Fred Reynolds, president and CEO of the Viacom Television Stations Group, describes himself as a "world-class worrier." It's an interesting choice of words: One prominent Wall Streeter who has followed Reynolds' career calls him a "world-class chief financial officer."
Reynolds has spent most of his career in the CFO suite, famously so at Westinghouse, where his financial acumen prevented the once fabled industrial conglomerate from plunging into insolvency. It was close—about $25 million of additional debt separated Westinghouse from a Chapter 11 filing in the mid 1990s.
And during that time, it was Reynolds who persuaded then Westinghouse Chairman Michael Jordan to transform the company from a sputtering industrial giant into a big-time media company. At a time when half a dozen investment bankers were trying to persuade Jordan to sell off the Group W TV and radio group to pare down debt, Reynolds persuaded him to embrace media with its plentiful cash flow, high margins and relatively small capital-expenditure requirements.
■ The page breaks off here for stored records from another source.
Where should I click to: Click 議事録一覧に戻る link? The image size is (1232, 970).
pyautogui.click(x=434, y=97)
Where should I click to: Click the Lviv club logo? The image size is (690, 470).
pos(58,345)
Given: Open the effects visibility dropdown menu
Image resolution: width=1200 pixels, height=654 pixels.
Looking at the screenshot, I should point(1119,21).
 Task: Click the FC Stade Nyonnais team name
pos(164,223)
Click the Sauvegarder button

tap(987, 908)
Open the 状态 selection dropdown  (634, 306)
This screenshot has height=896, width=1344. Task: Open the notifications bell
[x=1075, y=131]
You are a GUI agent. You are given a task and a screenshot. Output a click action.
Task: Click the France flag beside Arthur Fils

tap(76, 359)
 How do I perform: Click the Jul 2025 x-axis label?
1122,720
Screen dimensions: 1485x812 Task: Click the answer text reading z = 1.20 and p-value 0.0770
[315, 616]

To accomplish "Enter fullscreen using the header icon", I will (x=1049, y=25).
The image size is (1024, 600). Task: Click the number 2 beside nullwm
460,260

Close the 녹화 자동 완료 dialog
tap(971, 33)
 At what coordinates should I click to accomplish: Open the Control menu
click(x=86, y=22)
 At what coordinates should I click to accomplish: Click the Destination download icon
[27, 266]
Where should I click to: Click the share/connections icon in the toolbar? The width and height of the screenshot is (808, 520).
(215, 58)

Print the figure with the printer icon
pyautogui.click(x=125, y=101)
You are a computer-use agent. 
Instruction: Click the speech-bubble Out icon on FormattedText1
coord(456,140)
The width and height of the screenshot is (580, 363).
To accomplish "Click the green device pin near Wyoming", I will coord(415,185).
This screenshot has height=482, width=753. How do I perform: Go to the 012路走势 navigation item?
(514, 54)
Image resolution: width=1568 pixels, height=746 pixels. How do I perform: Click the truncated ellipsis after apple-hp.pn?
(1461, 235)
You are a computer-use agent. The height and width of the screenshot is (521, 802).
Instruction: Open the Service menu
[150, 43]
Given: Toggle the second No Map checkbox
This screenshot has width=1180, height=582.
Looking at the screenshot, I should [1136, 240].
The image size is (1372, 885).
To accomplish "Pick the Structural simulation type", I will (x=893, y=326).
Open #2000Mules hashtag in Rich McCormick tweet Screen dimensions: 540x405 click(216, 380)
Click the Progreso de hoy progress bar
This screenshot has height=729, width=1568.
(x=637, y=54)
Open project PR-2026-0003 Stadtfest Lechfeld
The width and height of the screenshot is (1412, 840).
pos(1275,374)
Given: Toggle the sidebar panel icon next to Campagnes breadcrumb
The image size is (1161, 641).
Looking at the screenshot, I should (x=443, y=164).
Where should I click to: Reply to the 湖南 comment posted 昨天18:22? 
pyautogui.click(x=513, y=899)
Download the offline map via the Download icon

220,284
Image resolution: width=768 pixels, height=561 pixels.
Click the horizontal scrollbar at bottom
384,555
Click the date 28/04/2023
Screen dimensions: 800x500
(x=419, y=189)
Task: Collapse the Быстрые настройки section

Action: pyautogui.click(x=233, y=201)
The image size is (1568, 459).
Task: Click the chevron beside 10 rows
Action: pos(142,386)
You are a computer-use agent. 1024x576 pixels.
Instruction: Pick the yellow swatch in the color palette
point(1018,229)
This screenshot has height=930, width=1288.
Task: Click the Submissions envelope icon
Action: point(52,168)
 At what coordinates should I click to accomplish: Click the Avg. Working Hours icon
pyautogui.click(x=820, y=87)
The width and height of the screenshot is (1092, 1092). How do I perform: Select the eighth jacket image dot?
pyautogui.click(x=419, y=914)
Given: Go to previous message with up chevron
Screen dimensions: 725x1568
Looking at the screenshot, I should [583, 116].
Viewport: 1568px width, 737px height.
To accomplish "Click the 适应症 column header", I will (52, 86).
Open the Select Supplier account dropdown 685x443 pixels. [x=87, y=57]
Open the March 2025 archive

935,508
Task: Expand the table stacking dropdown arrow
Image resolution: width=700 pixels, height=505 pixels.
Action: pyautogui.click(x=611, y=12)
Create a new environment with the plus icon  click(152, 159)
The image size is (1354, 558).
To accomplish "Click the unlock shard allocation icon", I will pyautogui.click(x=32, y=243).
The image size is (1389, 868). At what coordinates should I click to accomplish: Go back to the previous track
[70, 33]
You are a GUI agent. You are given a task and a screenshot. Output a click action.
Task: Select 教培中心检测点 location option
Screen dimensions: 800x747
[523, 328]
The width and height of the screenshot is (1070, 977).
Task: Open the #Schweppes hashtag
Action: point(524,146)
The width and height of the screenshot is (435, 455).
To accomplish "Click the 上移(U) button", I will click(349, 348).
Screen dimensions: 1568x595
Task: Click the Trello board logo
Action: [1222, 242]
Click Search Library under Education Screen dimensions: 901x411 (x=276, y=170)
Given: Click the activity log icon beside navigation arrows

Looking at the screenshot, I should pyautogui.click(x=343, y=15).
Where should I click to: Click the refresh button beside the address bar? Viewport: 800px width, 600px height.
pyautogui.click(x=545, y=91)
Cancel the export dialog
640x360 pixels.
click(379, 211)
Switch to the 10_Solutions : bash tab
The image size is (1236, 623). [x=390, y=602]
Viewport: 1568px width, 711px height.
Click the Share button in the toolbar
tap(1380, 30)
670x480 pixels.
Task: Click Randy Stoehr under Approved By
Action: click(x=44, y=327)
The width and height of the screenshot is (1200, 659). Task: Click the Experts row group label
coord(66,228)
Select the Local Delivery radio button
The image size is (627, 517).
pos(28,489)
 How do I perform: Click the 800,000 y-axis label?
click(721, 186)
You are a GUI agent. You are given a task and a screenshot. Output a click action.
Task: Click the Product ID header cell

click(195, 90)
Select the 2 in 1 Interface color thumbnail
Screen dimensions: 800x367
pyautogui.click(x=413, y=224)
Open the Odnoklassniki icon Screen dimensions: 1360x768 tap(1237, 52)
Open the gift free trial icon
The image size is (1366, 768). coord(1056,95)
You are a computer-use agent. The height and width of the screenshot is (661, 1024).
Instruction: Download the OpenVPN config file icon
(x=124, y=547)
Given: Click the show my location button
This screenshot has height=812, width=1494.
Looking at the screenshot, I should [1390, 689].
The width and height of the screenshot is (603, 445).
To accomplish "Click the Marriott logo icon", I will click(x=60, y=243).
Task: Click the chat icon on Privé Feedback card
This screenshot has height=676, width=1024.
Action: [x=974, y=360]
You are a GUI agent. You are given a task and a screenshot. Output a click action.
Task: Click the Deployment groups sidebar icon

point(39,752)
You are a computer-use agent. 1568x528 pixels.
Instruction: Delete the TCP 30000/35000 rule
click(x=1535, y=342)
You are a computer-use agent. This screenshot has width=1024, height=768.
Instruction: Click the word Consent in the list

Having settled on a strategy, Westinghouse acquired CBS in 1995, and CBS and Viacom merged four years later. Reynolds was instrumental in getting both deals done. He also led the negotiations to bring into the CBS fold Infinity Broadcasting (then headed by Mel Karmazin) in 1996 and King World in 1997.
Asked what he considers the toughest deal to get done, Reynolds replies without hesitation: CBS. The toughest negotiator: Larry Tisch, who then controlled the network. "It was so important to him to get out of the business at a good value, which he did," says Reynolds. "But it was a very arduous five- to six-year negotiation."
In 2001, seven years after joining Westinghouse, transforming that company into a pure media play and then merging CBS with Viacom, Reynolds decided to look for a new career phase. The way he saw it, there was nothing more he could do in the CFO post to top the previous seven years. "What could be as exciting as having no margin of error?" he asks.
But just as he was prepared to leave the company, settle in California and re-invent himself, his boss, Viacom COO Karmazin, provided the answer. "Mel said, since you bought most of these TV stations, why don't you run them. And I said I thought that was awesome."
Ten years ago, Reynolds wouldn't have dreamed he'd some day be running the largest TV-station group in the country. But, after three years at the helm, he talks about the business as though it were a lifelong passion. "What could be more fun and exciting than being in the broadcast business. We don't hurt people, they can't get cancer from watching us, and they can't get fat. They might get bored, but I hope not. We bring them entertainment and a lot of information. It's a great business."
All tallied, Reynolds figures he has done close to $100 billion worth of buying and selling companies over his career. Probably 80% of that or more is accounted for by the big media transactions of the past 10 years, including acquiring many of the current TV stations in the Viacom portfolio. But early on in his career, as CFO at various Pillsbury and Pepsi units, Reynolds did a lot wheeling and dealing as well, selling off and acquiring hundreds of various food-chain franchises, including Burger Kings, KFCs and Pizza Huts, literally all over the world.
Reynolds started his career in 1972 with tax consultant and auditor Touche Ross. By age 28, he was a principal in the firm. In 1980, he left Touche for Pillsbury's Burger King International subsidiary based in London.
A little more than a year later, though, Reynolds was lured back to the States by PepsiCo and served as the top financial executive at a number of the company's subsidiaries, notably PepsiCo Foods International, Frito-Lay, Kentucky Fried Chicken, PepsiCola International and Pizza Hut.